Without exception, every Mets fan who watches Frank Francisco pitch the ninth inning holds their breath. It’s with good reason, as the 32 year-old flamethrower has posted a dismal 8.59 ERA, 2.04 WHIP, and 2.00 K/BB in 14.6 innings to-date. Since Francisco was supposed to step-in and close out games for the Mets in 2012, his hittable stats simple won’t suffice. But perhaps more importantly, is any other team going to want Francisco to close games for them when he becomes available at the deadline?
It’s fair to assume that Sandy Alderson inked Francisco to a two-year, $12 million in hopes that the reliever would perform well in the first half, and become an asset by the deadline. For Francisco’s first four appearances, it seemed like all was going to plan. The righty pitched to the tune of a 0.00 ERA, 0.75 WHIP, 15.75 K/9, and 0 BB’s with 3 Saves. But since April 13, Francisco’s brilliant beginning soured–owning a 11.81 ERA, 2.53 WHIP, 1.12 K/BB in 10.6 subsequent innings.

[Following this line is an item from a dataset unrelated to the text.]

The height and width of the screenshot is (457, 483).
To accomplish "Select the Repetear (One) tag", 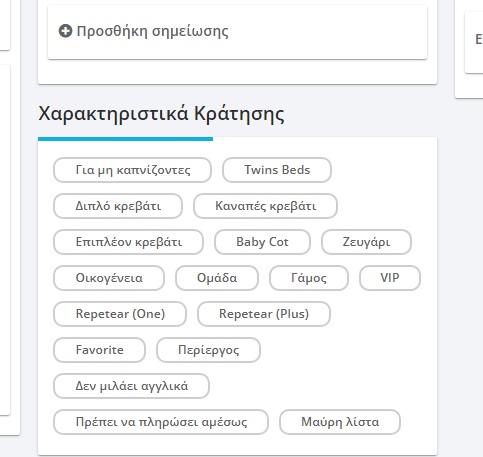I will coord(120,314).
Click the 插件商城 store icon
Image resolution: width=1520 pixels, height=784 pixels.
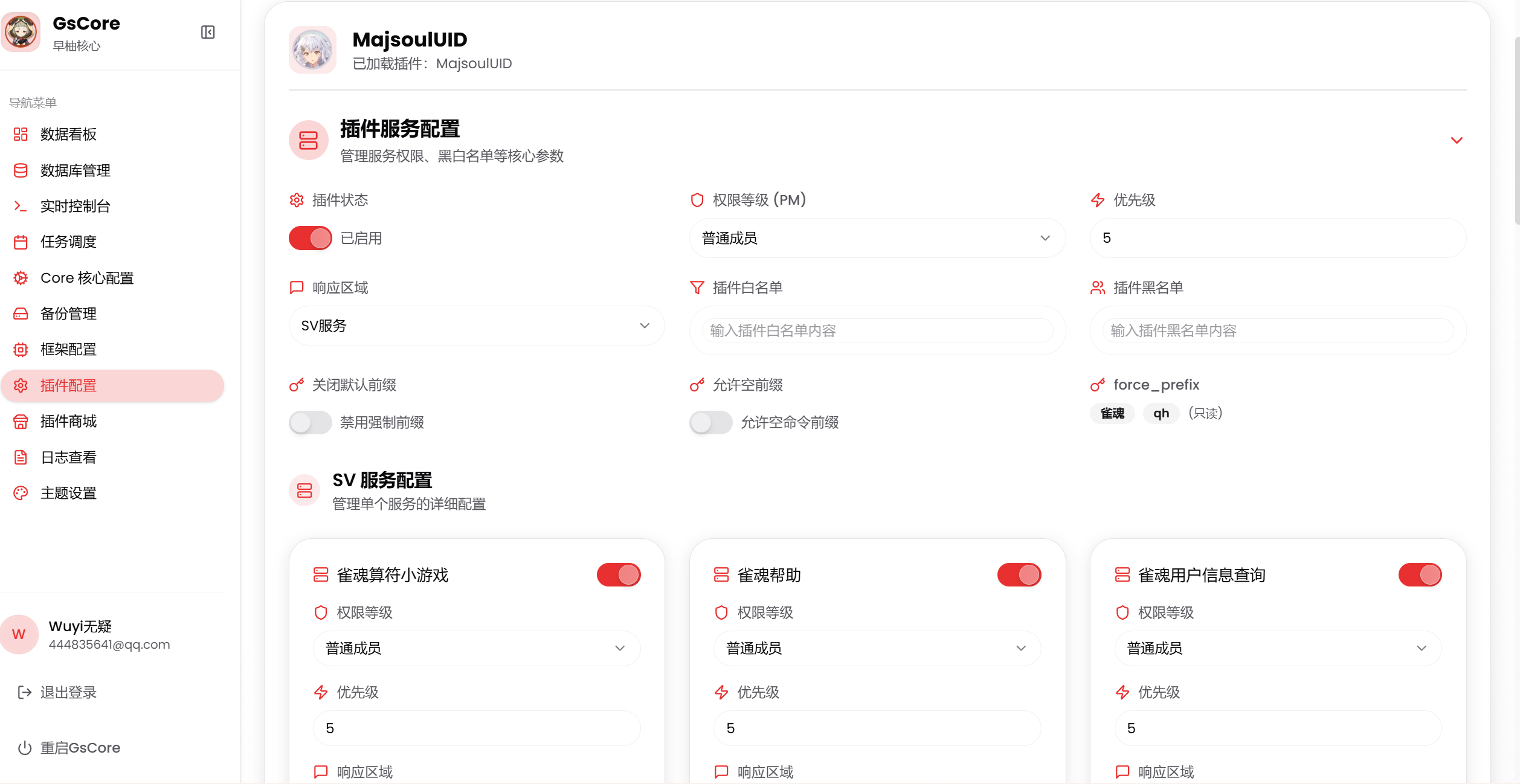(x=21, y=422)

Due to his poor performance, there has been plenty of talk about removing Francisco from the closer’s role, and replacing him with either Jon Rauch or Bobby Parnell. Heck, even the Marlins replaced $27 million-man Heath Bell with league-minimum-man Steve Cishek. So why haven’t the Mets taken a page out of their book? Perhaps it’s because removing Francisco signals to other potentially-interested teams that assuming his $12 million contract for this year and next would be bad idea. Sure, a good closer for an average of $6 million per season is a steal, but a bad middle-reliever–which Francisco currently is–earning that amount is far from it.
Obviously, Frank Francisco has to pitch better between now and mid-season to garner any interest. But even though his trade value would be greater as a closer, if the Mets need to switch him to setup duties in order to get him back on track, there will still be teams interested in a lights-out reliever than a brutal closer.